You responded and all worrying was for naught, until I made my "marriage demands" clear again. I have to know it will be just you and I before we say "I do." Then, you disappeared. No response to spoken word or messages left online. I don't know if you're angry that I would question you when you are sure it is only I at this point, I don't know if you are questioning yourself, I don't know if you are depressed and this is unrelated, but amazing timing.
I looked at a loft today that I was going to try and make work because it is at a perfect downtown location and when I realized I couldn't make it work, not I, I sat in my car and cried. I cried that you weren't helping me find a place for us, I cried that this is so hard, I cried that we aren't married yet, I cried for so many things.
I told M I was having a bad day, he told me he has a lot going on in his life and, basically, he can't be friends with me. Thank you for telling me that after I told you I'm having a hard time. I don't understand. Am I really so unbearable? I think of all of the jokes and fun conversations and smiles I have with people but they always leave, what is wrong with me that no one ever wants to stay?
I was behind a truck today and I wanted to crash into it. Just be forced into motionless-ness. A car tailgated me for quite a while, my hand clenched, I slowed, I wanted to hit my brakes, get out and ask them what their problem was, but they turned into their driveway.

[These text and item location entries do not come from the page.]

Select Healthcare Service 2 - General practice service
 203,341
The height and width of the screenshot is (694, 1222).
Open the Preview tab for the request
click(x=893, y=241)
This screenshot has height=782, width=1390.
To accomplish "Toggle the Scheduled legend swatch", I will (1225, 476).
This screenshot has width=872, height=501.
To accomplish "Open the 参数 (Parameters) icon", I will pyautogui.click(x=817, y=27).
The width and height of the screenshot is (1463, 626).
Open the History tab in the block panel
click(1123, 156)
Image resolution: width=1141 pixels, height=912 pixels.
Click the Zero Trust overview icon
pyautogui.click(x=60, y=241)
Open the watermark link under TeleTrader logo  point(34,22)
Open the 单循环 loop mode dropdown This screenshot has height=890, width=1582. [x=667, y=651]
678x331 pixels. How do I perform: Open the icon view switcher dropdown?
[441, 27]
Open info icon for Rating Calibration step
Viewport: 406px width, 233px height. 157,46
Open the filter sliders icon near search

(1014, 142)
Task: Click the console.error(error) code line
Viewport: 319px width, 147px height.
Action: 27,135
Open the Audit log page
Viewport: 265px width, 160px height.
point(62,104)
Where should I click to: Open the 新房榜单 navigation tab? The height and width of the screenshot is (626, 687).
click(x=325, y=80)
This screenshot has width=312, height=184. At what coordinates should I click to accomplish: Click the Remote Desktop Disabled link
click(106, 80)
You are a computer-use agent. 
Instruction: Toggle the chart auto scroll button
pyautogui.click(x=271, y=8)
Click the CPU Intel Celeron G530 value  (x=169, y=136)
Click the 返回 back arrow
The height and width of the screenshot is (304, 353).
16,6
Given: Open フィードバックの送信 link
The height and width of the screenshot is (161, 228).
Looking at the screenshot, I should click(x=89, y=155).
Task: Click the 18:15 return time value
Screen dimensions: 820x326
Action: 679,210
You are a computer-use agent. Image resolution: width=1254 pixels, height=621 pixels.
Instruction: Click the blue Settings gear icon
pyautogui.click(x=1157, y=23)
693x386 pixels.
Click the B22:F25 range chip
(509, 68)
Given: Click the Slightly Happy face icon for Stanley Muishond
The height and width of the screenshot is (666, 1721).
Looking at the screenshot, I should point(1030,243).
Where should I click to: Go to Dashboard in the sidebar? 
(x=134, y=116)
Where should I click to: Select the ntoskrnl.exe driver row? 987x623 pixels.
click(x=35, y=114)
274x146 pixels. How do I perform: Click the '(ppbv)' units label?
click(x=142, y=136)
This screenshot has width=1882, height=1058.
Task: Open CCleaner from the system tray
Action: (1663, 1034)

You're out there without me and you don't realize that you are my rock when I am drowning, but sometimes you are the anchor that keeps me under. I need my rock back, because I'm sinking on my own.
Tuesday, August 14, 2012
Saturday, August 11, 2012
Confused
Again...that feeling in the pit of my stomach that warns me that things are not right between you and I, that you have done something that you will regret because it will effect our future. You aren't answering me. Again, what you do when you have done something you don't want me to know about, you distance yourself.
This week I've continued to look at rentals, I thought about us getting our second marriage license and now I don't know what to think.